Could you swap every "Home" for "Inicio" in the records below and give them back with nothing else changed?

* DATASET RECORDS:
▬▬▬

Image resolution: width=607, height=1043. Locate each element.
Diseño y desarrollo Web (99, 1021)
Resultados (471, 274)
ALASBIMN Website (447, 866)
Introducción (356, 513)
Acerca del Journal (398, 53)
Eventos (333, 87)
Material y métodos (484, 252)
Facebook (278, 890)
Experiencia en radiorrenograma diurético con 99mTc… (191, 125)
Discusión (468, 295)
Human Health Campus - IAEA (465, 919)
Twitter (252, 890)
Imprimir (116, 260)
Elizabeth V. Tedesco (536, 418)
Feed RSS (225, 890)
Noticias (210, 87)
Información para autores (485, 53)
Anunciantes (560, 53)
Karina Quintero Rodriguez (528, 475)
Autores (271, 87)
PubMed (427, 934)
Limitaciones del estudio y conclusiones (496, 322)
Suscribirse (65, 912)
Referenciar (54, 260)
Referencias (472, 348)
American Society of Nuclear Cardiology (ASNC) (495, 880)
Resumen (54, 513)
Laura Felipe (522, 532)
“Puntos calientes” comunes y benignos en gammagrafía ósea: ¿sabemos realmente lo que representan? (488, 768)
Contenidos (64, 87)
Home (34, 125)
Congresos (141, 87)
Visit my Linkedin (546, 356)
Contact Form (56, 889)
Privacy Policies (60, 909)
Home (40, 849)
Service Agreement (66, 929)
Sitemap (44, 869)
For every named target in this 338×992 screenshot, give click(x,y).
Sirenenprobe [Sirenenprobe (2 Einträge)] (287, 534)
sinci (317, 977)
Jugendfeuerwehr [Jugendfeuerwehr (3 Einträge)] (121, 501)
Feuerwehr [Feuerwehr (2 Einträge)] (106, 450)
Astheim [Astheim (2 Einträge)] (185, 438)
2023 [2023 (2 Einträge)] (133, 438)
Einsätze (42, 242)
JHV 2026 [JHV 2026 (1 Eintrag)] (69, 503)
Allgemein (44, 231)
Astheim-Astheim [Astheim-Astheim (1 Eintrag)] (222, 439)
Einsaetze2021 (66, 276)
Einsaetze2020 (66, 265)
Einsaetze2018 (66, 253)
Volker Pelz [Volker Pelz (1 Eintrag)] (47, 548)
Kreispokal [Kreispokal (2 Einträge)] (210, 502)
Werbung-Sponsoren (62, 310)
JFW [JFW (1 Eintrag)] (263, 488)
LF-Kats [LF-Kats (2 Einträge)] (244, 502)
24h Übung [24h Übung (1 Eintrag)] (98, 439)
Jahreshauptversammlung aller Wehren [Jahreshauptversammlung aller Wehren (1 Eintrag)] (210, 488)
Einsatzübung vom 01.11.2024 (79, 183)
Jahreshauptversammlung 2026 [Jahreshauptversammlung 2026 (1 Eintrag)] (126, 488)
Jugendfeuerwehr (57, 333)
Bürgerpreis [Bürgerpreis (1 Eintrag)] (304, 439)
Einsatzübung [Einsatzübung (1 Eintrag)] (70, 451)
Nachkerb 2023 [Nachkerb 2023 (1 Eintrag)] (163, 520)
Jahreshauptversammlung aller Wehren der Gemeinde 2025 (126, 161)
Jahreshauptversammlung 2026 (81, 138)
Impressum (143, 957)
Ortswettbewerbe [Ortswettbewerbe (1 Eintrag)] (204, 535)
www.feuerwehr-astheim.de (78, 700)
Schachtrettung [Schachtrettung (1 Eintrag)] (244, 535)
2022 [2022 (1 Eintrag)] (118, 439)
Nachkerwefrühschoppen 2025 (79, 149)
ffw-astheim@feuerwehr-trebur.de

▬▬▬

* EXERCISE RESPONSE:
Image resolution: width=607, height=1043. Locate each element.
Diseño y desarrollo Web (99, 1021)
Resultados (471, 274)
ALASBIMN Website (447, 866)
Introducción (356, 513)
Acerca del Journal (398, 53)
Eventos (333, 87)
Material y métodos (484, 252)
Facebook (278, 890)
Experiencia en radiorrenograma diurético con 99mTc… (191, 125)
Discusión (468, 295)
Human Health Campus - IAEA (465, 919)
Twitter (252, 890)
Imprimir (116, 260)
Elizabeth V. Tedesco (536, 418)
Feed RSS (225, 890)
Noticias (210, 87)
Información para autores (485, 53)
Anunciantes (560, 53)
Karina Quintero Rodriguez (528, 475)
Autores (271, 87)
PubMed (427, 934)
Limitaciones del estudio y conclusiones (496, 322)
Suscribirse (65, 912)
Referenciar (54, 260)
Referencias (472, 348)
American Society of Nuclear Cardiology (ASNC) (495, 880)
Resumen (54, 513)
Laura Felipe (522, 532)
“Puntos calientes” comunes y benignos en gammagrafía ósea: ¿sabemos realmente lo que representan? (488, 768)
Contenidos (64, 87)
Inicio (34, 125)
Congresos (141, 87)
Visit my Linkedin (546, 356)
Contact Form (56, 889)
Privacy Policies (60, 909)
Inicio (40, 849)
Service Agreement (66, 929)
Sitemap (44, 869)
For every named target in this 338×992 screenshot, give click(x,y).
Sirenenprobe [Sirenenprobe (2 Einträge)] (287, 534)
sinci (317, 977)
Jugendfeuerwehr [Jugendfeuerwehr (3 Einträge)] (121, 501)
Feuerwehr [Feuerwehr (2 Einträge)] (106, 450)
Astheim [Astheim (2 Einträge)] (185, 438)
2023 [2023 (2 Einträge)] (133, 438)
Einsätze (42, 242)
JHV 2026 [JHV 2026 (1 Eintrag)] (69, 503)
Allgemein (44, 231)
Astheim-Astheim [Astheim-Astheim (1 Eintrag)] (222, 439)
Einsaetze2021 (66, 276)
Einsaetze2020 (66, 265)
Einsaetze2018 (66, 253)
Volker Pelz [Volker Pelz (1 Eintrag)] (47, 548)
Kreispokal [Kreispokal (2 Einträge)] (210, 502)
Werbung-Sponsoren (62, 310)
JFW [JFW (1 Eintrag)] (263, 488)
LF-Kats [LF-Kats (2 Einträge)] (244, 502)
24h Übung [24h Übung (1 Eintrag)] (98, 439)
Jahreshauptversammlung aller Wehren [Jahreshauptversammlung aller Wehren (1 Eintrag)] (210, 488)
Einsatzübung vom 01.11.2024 (79, 183)
Jahreshauptversammlung 2026 [Jahreshauptversammlung 2026 (1 Eintrag)] (126, 488)
Jugendfeuerwehr (57, 333)
Bürgerpreis [Bürgerpreis (1 Eintrag)] (304, 439)
Einsatzübung [Einsatzübung (1 Eintrag)] (70, 451)
Nachkerb 2023 [Nachkerb 2023 (1 Eintrag)] (163, 520)
Jahreshauptversammlung aller Wehren der Gemeinde 2025 (126, 161)
Jahreshauptversammlung 2026 (81, 138)
Impressum (143, 957)
Ortswettbewerbe [Ortswettbewerbe (1 Eintrag)] (204, 535)
www.feuerwehr-astheim.de (78, 700)
Schachtrettung [Schachtrettung (1 Eintrag)] (244, 535)
2022 [2022 (1 Eintrag)] (118, 439)
Nachkerwefrühschoppen 2025 (79, 149)
ffw-astheim@feuerwehr-trebur.de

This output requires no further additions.